An interdisciplinary group of researchers from across the globe has comprehensively examined the sources and health effects of air pollution — not just on a global scale, but also individually for more than 200 countries.
They found that worldwide, more than one million deaths were attributable to the burning of fossil fuels in 2017. More than half of those deaths were attributable to coal.
Findings and access to their data, which have been made public, were published today in the journal Nature Communications.
Pollution is at once a global crisis and a devastatingly personal problem. It is analyzed by satellites, but PM2.5 — tiny particles that can infiltrate a person’s lungs — can also sicken a person who cooks dinner nightly on a cookstove.
“PM2.5 is the world’s leading environmental risk factor for mortality. Our key objective is to understand its sources,” said Randall Martin, the Raymond R. Tucker Distinguished Professor in the Department of Energy, Environmental & Chemical Engineering at Washington University in St. Louis.
Martin jointly led the study with Michael Brauer, a professor of public health at the University of British Columbia. They worked with specific datasets and tools from the Institute for Health Metrics and Evaluation at the University of Washington, the Joint Global Change Research Institute at the University of Maryland and Pacific Northwest National Laboratory, as well as other researchers from universities and organizations across the world, amassing a wealth of data, analytical tools and brainpower.
First author Erin McDuffie, a visiting research associate in Martin’s lab, used various computational tools to weave the data together, while also enhancing them. She developed a new global dataset of air pollution emissions, making it the most comprehensive dataset of emissions at the time. McDuffie also brought advances to the GEOS-Chem model, an advanced computational tool used in the Martin lab to model specific aspects of atmospheric chemistry.
With this combination of emissions and modeling, the team was able to tease out different sources of air pollution — everything from energy production to the burning of oil and gas to dust storms.
This study also used new techniques to remote sensing from satellites in order to assess PM2.5 exposure across the globe. The team then incorporated information about the relationship between PM2.5 and health outcomes from the Global Burden of Disease with these exposure estimates to determine the relationships between health and each of the more than 20 distinct pollution sources.
As McDuffie put it: “How many deaths are attributable to exposure to air pollution from specific sources?”

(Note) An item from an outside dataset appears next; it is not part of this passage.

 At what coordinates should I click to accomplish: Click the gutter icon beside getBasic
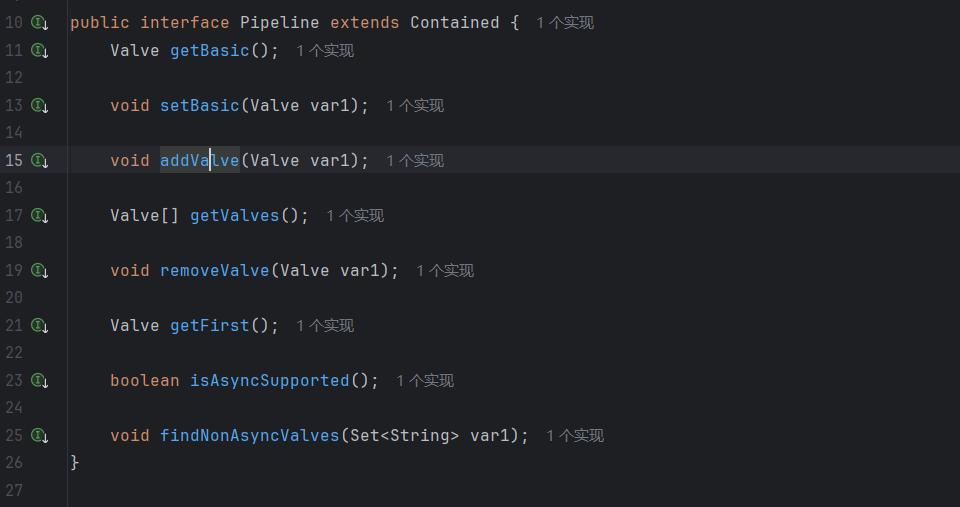40,50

Ultimately, the data reinforced much of what researchers already suspected, particularly on a global scale. It did offer, however, quantitative information in different parts of the world, teasing out which sources are to blame for severe pollution in different areas.
For instance, cookstoves and home-heating are still responsible for the release of particulate matter in many regions throughout Asia and energy generation remains a large polluter on the global scale, McDuffie said.
Apples to apples One unique aspect of this research is its use of the same underlying datasets and methodology to analyze pollution on different spatial scales.
“Previous studies end up having to use different emissions data sets or models all together,” said first author Erin McDuffie. In those instances, it is difficult to compare results in one place versus another.
“We can more directly compare results between countries,” McDuffie said. “We can even look at pollution sources in places that have implemented some mitigation measures, versus others that haven’t to get a more complete picture of what may or may not be working.”
And natural sources play a role, as well. In West sub-Saharan Africa in 2017, for instance, windblown dust accounted for nearly three quarters of the particulate matter in the atmosphere, compared with the global rate of just 16 percent. The comparisons in this study are important when it comes to considering mitigation.
“Ultimately, it will be important to consider sources at the subnational scale when developing mitigation strategies for reducing air pollution,” McDuffie said.
Martin and McDuffie agreed that, while a takeaway from this work is, simply put, air pollution continues to sicken and kill people, the project also has positive implications.
Although pollution monitoring has been increasing, there are still many areas that do not have the capability. Those that do may not have the tools needed to determine, for instance, how much pollution is a product of local traffic, versus agricultural practices, versus wildfires.
“The good news is that we may be providing some of the first information that these places have about their major sources of pollution,” McDuffie said. They may otherwise not have this information readily available to them. “This provides them with a start.”